Prior to last Friday’s announcement of Dr. Dre’s Compton, the week’s biggest 90s rap comeback was probably Regulate… G Funk Era, Pt. II, a modest offering from the Beats overlord’s stepbrother, Warren G. The sequel to his 1994 debut features unreleased vocals from the late Nate Dogg on four of five tracks. “I finally have records that I had in the archives that I put together to let the world hear some of that G Funk that they’ve been missing and wanting to hear for long time,” he said in early July, before YG went ahead released a G Funk song called “Twist My Fingaz”. “Keep on Hustlin'” features Jeezy and Bun B, two guys definitely not from Southern California. As with the rest of the EP, it was produced by the 44-year-old Warren G.
CLYDE: Love the bass line. Love the guitar licks. Love the piano riffs. Love the hook. Love the melody.
Damn, I didn’t realize how much I missed Nate Dogg til I heard his voice on this song. A dope listen.
MARCUS: I want to write a cinematic treatment inspired by this song, something like former Blaxploitation star resurrection vehicle Original Gangstas, but instead with like all of the old stars of 90s gangsta flicks. Give me Larenz Tate, Tyrin Turner, Jada Pinkett-Smith, Ice Cube, Cuba Gooding, Jr. The plot is that the casts of Boyz N Tha Hood and Menace II Society actually grew up in different sections of Compton, but are now fighting an evil multi-racial crew of 21st century gangbangers who are actually being employed by crooked gentrifying developers. The idea that all of these kids who grew up around guns and crime are all now independently wealthy property owners who have to go back to their old ways one last time to save their hood. I think this would be a lot of fun I think. Or maybe I think that Mark Wahlberg’s Four Brothers has such an underrated premise for a plot. Who knows?
Oh yeah. Nothing blows me away here on the song except for Nate Dogg on the hook and Warren G on the production. But yeah, that movie concept would be so great. Amirite?
AARON: JYEEAHHHHHHH. THIS IS JUST OK AND I’M STILL EXCITED.
I agree: Hearing Nate Dogg’s voice from the Great Beyond is nice, but this beat is a little square. Bun B gets the hottest verse, of course. Trill OG can basically do no wrong and has a serious knack for collabos.
I’m all prepared to geek down on this Compton record this afternoon. There better be some goddamn heaters on there or I’m gonna act like I forgot about Dre. I know he’s gonna direct all the proceeds to build a G Funk planetarium or some shit, and that’s cool, but please don’t go out with a whimper, Good Doctor. We still need you. Kendrick cannot carry the whole coast forever.

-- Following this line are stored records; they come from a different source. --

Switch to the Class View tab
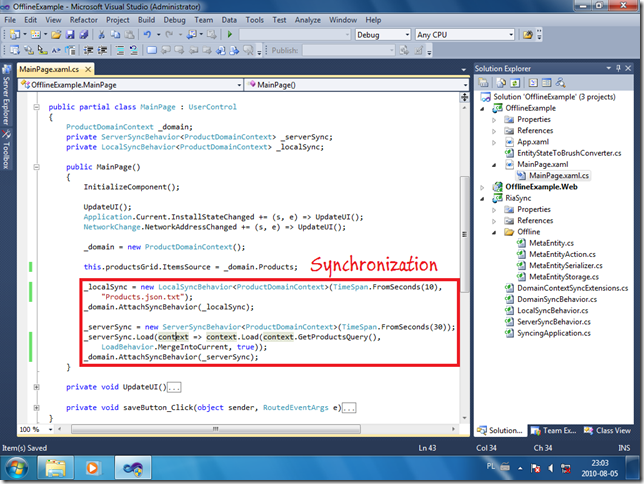tap(608, 431)
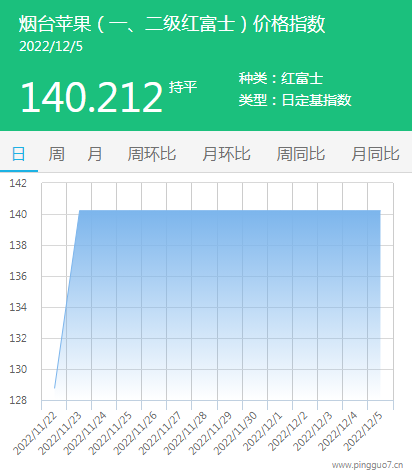412x474 pixels.
Task: Switch to the 日 daily tab
Action: click(19, 154)
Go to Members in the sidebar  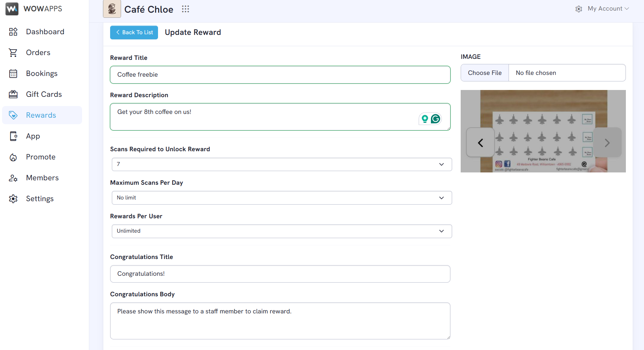click(x=42, y=178)
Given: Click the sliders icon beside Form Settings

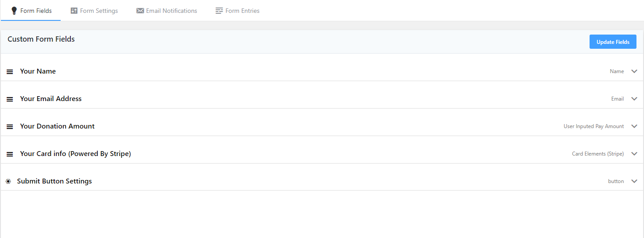Looking at the screenshot, I should pyautogui.click(x=74, y=11).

Just kidding, he can. I’m just playing. We don’t need you, but we like you. More importantly, we like rap that’s good and that carries the culture instead of just pimping it out for a quick buck. Rap is currently stuck in a ravine chewing its own arm off just trying to get back to basics… but not too basic. Yunnerstand?

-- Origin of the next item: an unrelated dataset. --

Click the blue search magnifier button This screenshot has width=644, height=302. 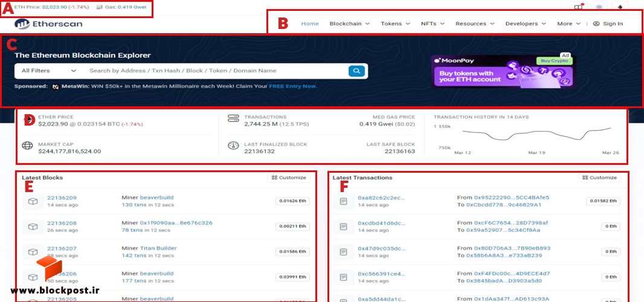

Unrelated: Anyone else think Dre looks like a buff Yul Brenner these days? Botox all da,y son.
PHIL: Tell me you didn’t both laugh and choke up when Nate Dogg hits that a-little-too-high: “Those n*ggas know they can’t fuck with Warren G and Nayayayayayte!”
This Jeezy verse is exquisite nonsense. Lil Boosie is free, man. Also, he is Boosie Badazz now. Speaking of which: Is Jeezy back to being Young? He needs some tighter QC on his iTunes tagging.
Bun B continues, in perpetuity, to be a pull-string doll of slyly fire guest verses. Do you think he even breaks a sweat?
I don’t think a G Funk revival stands a chance of commercial radio play, but this – and the recent Kendrick and YG output – is a hell of a palate cleanser.